• **Required work**: Would you please transcribe, exactly as written, the lines of the entries below starting at the one that holds "The width and height of the screenshot is (424, 457)." and ending at the one that holds "Given: Open the magnifier view document icon", both included?

• **Entries provided**:
_ _ _ _ _ _ _

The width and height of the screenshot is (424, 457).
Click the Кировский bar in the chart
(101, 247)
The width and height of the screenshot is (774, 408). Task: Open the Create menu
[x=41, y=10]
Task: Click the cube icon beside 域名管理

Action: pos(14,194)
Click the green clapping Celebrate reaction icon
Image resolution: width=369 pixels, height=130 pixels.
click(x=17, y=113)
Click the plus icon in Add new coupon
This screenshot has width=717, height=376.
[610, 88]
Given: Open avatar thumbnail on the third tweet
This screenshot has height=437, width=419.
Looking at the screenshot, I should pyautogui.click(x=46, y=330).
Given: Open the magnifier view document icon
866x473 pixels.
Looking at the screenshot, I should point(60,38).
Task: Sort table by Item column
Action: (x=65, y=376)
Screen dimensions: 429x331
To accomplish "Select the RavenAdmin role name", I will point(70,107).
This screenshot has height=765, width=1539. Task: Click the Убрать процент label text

_ _ _ _ _ _ _

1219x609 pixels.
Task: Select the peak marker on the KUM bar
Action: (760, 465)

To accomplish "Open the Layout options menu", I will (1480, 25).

_ _ _ _ _ _ _

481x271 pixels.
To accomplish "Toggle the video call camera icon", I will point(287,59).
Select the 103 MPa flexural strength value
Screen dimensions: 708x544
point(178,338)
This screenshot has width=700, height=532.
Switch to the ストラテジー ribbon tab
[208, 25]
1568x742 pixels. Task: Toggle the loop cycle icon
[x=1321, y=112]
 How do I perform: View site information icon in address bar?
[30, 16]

_ _ _ _ _ _ _

• **Exercise solution**:
The width and height of the screenshot is (424, 457).
Click the Кировский bar in the chart
(101, 247)
The width and height of the screenshot is (774, 408). Task: Open the Create menu
[x=41, y=10]
Task: Click the cube icon beside 域名管理

Action: pos(14,194)
Click the green clapping Celebrate reaction icon
Image resolution: width=369 pixels, height=130 pixels.
click(x=17, y=113)
Click the plus icon in Add new coupon
This screenshot has width=717, height=376.
[610, 88]
Given: Open avatar thumbnail on the third tweet
This screenshot has height=437, width=419.
Looking at the screenshot, I should pyautogui.click(x=46, y=330).
Given: Open the magnifier view document icon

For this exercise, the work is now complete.